“Should I choose insulin over groceries for my children?” When a patient asks this to John Spangler, M.D., he worries about those who face a hard choice when it comes to spending. Do they buy food for their children at the risk of their own health? What can be done?

Dr. Spangler is a primary care physician in Winston-Salem, serving patients from 2 months old to 90 years old. He is also part of the faculty at Wake Forest School of Medicine, serving as a professor in the Department of Family & Community Medicine. He recently wrote an op-ed for the Greensboro News & Record on the high cost of prescription drugs. The increasing cost of drugs have affected two of his patients.

He writes:

“‘Dr. Spangler, I couldn’t afford that long-acting insulin, Lantus.’ Ms. Smith told me.

‘Even with that discount coupon, it costs $250 for a month. I have to buy groceries for my growing boys and pay rent and utilities. Most months I don’t have enough to get my medicines.

‘So that’s why my blood sugar is 320 today.’

Good sugar control in diabetes is about 80 to 120. If sugars regularly run in the 300s, the long-term risks dramatically increase for heart attacks, stroke, blindness, foot amputations and kidney failure.

There are also immediate risks of profound dehydration, coma and death.

Ms. Smith (not her real name) was my first patient on a Monday.

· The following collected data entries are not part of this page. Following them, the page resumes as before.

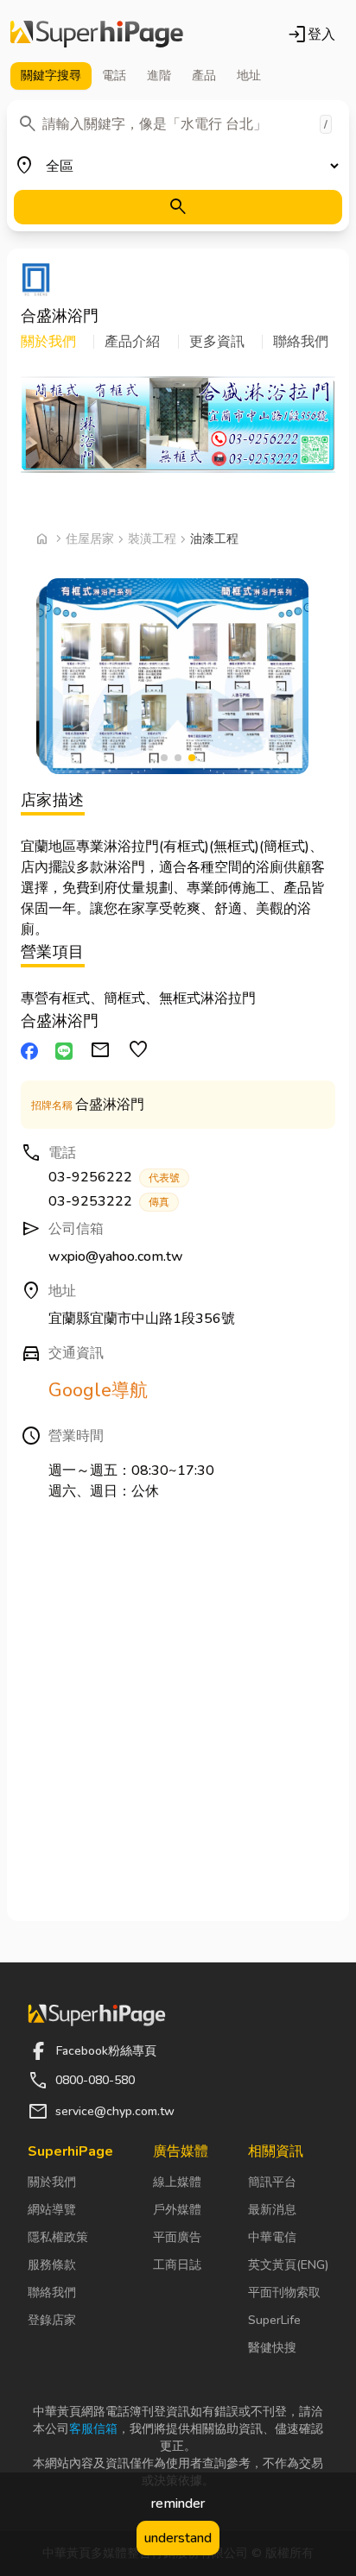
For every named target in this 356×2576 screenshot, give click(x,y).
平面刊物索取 (284, 2292)
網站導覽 (52, 2209)
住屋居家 (90, 539)
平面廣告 (177, 2237)
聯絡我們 (52, 2292)
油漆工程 (214, 539)
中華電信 (272, 2237)
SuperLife (274, 2320)
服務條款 (52, 2265)
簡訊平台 (272, 2182)
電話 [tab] (114, 75)
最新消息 (272, 2209)
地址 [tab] (249, 75)
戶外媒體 (177, 2209)
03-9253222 (108, 1201)
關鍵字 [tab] (51, 75)
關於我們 (52, 2182)
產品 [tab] (204, 75)
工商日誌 (177, 2265)
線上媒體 (177, 2182)
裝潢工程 (152, 539)
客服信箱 (93, 2429)
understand (178, 2538)
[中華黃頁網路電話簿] (96, 34)
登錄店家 (52, 2320)
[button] (57, 342)
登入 (311, 34)
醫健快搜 (272, 2348)
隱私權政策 (58, 2237)
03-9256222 (114, 1177)
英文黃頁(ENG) (288, 2265)
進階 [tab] (159, 75)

Over the next week, I would see one or two patients a day with the same distressing issue: Should I choose insulin over groceries for my children?

She works at a local carry-out restaurant, taking on extra shifts now that her children are older.

But the increasing costs of medications have gotten way out of hand for her.

And, I suggest, for the nation.”

While coupons can go a long way in easing the cost of prescription medications, Dr. Spangler believes that more can be done to help N.C. patients. When tax-paying, hard-working families cannot afford medication, charity organizations, lower-cost medications, and coupons can step in as supplements. But that may not be enough to cover the entire bill.

“Let’s advocate for transparent pricing,” he writes. “Let’s advocate for competitive bidding by drug companies to sell drugs through Medicare with the program’s huge leverage.”